Every bug is a research. And the bigger the project, the more entertaining it is. I think that not so many diplomas are written with the same tension of the mind in universities, honestly, as attempts to catch a bug that is reproduced every first Sunday of the month on one machine out of ten in the cluster ... But the most important thing in bugs is a valuable spiritual experience that most people never received it once in their lives - the programmer saw his mistake. He confessed it to himself, to others ... And corrected it.

Most people live with the thought: “I was mistaken only then, once, and even then, I thought that I was wrong, while in fact, I was right!”

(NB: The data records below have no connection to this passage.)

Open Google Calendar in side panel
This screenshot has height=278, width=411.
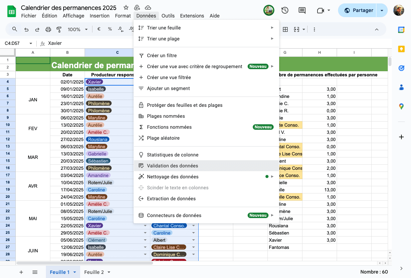pos(401,30)
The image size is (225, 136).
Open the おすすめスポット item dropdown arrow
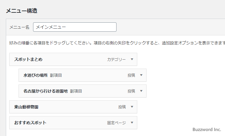coord(132,123)
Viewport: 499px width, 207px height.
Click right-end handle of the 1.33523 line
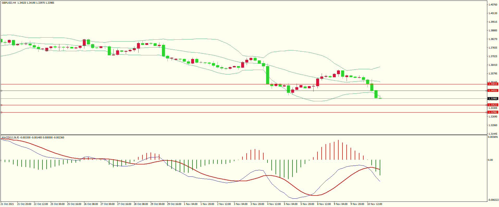pyautogui.click(x=486, y=105)
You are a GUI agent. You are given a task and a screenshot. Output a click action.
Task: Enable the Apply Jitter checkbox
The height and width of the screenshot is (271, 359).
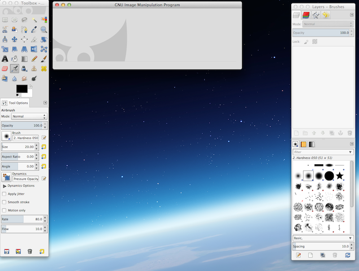tap(4, 194)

I mean serious mistakes. When you sincerely believe that you are right, it turns out that it is not. When you admit to yourself, really that, you get a little bit of enlightenment, and having received it several thousand times, you cease to consider yourself to be something right in general. And someone's confidence in the rightness causes only laughter. In the process, you can see how shrewd mosk in an attempt to protect their faith. Is it possible to get a similar experience in other professions? Yes. But in the case of a programmer, this experience is accelerated. And in programming, when alone, you will be able to find dozens of arguments to disguise your bug as a feature, or why it is not your fault. And now I myself, with my brain, resist admitting my mistake. I want to believe in the glitch of the environment or cosmic interference that breaks the bits in the wires ...

We can say that this is an act of human self-preservation. After all, to recognize that your mind chose the erroneous truth - to strike at yourself, at your “I.”

When you take a new bug, it is not in the beginning. You are looking for bushes, bushes in which there is a rabbit. You can say that he is here. Or say what bushes in your clearing it is. You find him. You catch Give me a carrot. He is soft fluffy. A man comes up and says that this is not a rabbit, this is a tire that the neighbors' boys threw into the bushes. What will you tell him? How do you look at him? And what will you feel when it turns out, really, that this is a tire from a bicycle, and inside there is an “eaten” carrot, and the delicate fur is just your gloves ...

That's exactly the same enlightenment you feel when you understand a bug. When you find your piece of code, for which you are ready to lay your head, that it is true ... and he ... and it is good that you did not put it ... and you are a burdock ... And here it is, the moment when the value of programming passed for me.